Can the Cavs Learn Anything From the Rockets?
The Cavs cannot add Chris Paul to their roster, so no. But if we’re here to entertain Cleveland’s chances in a series against a team that has four future Hall of Fame players, the Rockets actually made the Warriors feel beatable. A dent in the armor can maybe inspire some belief.
Houston’s defense and overall strategy threw Golden State out of rhythm for three and a half games, bringing forth a discombobulation from the Warriors that hadn’t been seen in the playoffs since, well, they blew a 3-1 series lead to the Cavaliers in 2016.
“This is a situation we’ve never been in before,” Curry said Monday night after edging out the Rockets in Game 7. “We even had a moment in the first half when guys started to get a little edgy.” Cleveland has to find a way to replicate that angst and hope that it affects the Warriors from the inside out. Whether by getting hot from deep—which the Cavs did well in the regular season (37.2 percent) but haven’t done so well in the playoffs (33.9 percent)—forcing Golden State into an iso-heavy offense, or simply getting in Draymond Green’s head, there’s room to create some chaos in a series that once again appears lopsided from the start.
Do the Warriors Have a Worse Bench? Does It Matter?

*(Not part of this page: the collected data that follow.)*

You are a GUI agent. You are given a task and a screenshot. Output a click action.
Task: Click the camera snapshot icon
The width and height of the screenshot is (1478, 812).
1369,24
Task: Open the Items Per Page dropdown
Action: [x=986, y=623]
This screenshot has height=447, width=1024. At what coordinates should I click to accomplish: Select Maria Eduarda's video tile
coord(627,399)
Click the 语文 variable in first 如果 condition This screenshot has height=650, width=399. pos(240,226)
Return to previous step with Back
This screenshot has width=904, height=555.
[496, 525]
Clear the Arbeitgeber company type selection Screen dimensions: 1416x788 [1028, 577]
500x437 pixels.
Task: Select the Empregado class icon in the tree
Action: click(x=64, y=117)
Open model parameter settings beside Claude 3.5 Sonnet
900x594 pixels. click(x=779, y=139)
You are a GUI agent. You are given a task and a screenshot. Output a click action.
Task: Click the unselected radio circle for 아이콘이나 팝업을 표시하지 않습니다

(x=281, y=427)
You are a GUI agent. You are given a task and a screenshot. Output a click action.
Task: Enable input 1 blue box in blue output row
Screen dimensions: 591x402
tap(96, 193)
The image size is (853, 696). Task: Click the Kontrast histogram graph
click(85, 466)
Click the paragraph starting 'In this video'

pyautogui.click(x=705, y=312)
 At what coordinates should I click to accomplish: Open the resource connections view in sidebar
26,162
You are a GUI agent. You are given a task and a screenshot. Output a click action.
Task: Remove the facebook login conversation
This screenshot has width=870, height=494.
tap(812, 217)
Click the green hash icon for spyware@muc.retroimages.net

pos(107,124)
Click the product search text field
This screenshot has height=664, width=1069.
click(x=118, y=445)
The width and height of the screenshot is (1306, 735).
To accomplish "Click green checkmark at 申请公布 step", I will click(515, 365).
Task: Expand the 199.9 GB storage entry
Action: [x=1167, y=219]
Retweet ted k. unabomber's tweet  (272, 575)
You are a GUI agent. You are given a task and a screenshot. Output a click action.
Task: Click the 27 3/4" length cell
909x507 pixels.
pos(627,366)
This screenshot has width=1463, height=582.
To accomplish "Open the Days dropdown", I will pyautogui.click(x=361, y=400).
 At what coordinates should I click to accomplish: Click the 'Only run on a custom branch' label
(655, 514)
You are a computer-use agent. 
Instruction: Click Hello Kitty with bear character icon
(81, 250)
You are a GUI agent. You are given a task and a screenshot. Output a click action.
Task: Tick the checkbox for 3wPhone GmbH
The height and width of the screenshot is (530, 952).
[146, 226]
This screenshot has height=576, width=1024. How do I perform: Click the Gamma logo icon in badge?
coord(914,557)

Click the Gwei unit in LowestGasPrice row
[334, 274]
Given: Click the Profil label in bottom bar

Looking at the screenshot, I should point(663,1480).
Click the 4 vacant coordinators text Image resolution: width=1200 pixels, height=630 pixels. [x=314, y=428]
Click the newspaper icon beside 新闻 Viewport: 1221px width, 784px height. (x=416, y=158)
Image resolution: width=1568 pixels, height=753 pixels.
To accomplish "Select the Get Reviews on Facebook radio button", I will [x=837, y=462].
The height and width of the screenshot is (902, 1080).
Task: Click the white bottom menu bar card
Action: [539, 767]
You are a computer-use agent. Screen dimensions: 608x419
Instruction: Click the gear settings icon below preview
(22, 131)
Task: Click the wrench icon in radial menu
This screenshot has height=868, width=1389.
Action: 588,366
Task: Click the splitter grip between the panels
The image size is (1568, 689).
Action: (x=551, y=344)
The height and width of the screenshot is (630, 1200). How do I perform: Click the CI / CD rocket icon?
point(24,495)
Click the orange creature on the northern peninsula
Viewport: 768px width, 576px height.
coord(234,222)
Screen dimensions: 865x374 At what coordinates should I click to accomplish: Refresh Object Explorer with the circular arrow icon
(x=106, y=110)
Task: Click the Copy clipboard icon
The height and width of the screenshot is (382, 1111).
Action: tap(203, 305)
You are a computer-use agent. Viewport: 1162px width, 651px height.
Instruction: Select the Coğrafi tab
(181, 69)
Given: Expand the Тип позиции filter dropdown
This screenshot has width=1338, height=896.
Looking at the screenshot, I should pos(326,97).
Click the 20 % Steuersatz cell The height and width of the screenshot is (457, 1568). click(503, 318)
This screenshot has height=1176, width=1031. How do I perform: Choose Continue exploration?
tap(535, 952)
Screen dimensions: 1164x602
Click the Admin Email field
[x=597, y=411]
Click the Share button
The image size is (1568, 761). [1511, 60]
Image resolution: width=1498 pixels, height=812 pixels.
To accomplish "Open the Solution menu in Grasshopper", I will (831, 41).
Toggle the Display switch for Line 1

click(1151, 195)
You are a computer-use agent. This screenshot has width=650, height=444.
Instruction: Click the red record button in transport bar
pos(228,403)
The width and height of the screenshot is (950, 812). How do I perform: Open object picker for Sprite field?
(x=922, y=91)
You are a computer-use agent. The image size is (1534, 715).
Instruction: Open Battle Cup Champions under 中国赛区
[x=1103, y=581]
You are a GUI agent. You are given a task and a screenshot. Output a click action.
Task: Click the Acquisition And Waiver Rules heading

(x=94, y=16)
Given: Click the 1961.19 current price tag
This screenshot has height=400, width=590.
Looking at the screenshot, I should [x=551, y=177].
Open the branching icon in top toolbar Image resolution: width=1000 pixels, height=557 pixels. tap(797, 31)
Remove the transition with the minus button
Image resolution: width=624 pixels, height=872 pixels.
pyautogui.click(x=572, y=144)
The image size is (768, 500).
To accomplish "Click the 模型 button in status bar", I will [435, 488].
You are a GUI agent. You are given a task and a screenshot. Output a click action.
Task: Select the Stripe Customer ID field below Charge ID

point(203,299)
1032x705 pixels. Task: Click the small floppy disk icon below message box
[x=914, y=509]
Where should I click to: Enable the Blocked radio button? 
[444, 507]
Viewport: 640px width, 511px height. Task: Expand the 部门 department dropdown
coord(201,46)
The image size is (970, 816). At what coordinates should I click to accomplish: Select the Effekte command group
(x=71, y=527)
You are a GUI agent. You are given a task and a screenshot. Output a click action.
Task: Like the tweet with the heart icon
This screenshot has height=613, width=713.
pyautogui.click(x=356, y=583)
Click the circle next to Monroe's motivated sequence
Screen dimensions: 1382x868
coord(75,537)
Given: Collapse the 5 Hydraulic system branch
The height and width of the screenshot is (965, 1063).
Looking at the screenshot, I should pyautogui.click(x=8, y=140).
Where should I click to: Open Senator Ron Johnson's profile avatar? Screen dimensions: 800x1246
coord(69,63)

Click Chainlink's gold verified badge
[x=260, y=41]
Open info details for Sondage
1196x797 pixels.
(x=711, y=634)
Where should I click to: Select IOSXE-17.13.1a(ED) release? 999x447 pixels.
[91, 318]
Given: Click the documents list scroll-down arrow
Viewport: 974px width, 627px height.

The advantage the Warriors have at the top is obvious. But look beyond Kevin Durant, Steph Curry, Draymond Green, and Klay Thompson, and things are dicier than usual. Andre Iguodala has missed four straight games with a lower left leg contusion, and his absence has exposed some holes in Golden State’s roster. Steve Kerr has been forced to play Kevon Looney, rookie Jordan Bell, and Nick Freakin’ Young more minutes than anyone should. Meanwhile, Quinn Cook, David West, JaVale McGee, and Zaza Pachulia have gone from rotation players to cheerleaders. A lack of wings almost cost the Warriors a fourth West title.
Of course, the depth on Cleveland’s side isn’t exactly stellar, either. This may be the weakest supporting cast in LeBron’s career, and after so much midseason turnover, it doesn’t even have the benefit of continuity. The glass-half-full view is that George Hill will continue to improve as the Cavs go deeper into the playoffs, that Larry Nance Jr.’s resurgence and Tristan Thompson’s rebounding will give the Warriors’ big men trouble, and that Kyle Korver and J.R. Smith can catch fire from 3 with some degree of consistency. The glass-half-empty view is simple: The concussion-like symptoms that kept Kevin Love out of Game 7 will put his impact in question (if it wasn’t already before the injury), and trusting Nance and Smith seems like it could backfire quickly. Cleveland could barely survive a Game 7 against the Celtics with LeBron on the floor for every minute. How will they survive against the Warriors when he has to come off?
But given how well LeBron is playing, the supporting cast’s production in the precious few minutes when he checks out can be the difference between losing by 20 and giving LeBron a chance to win a game in crunch time.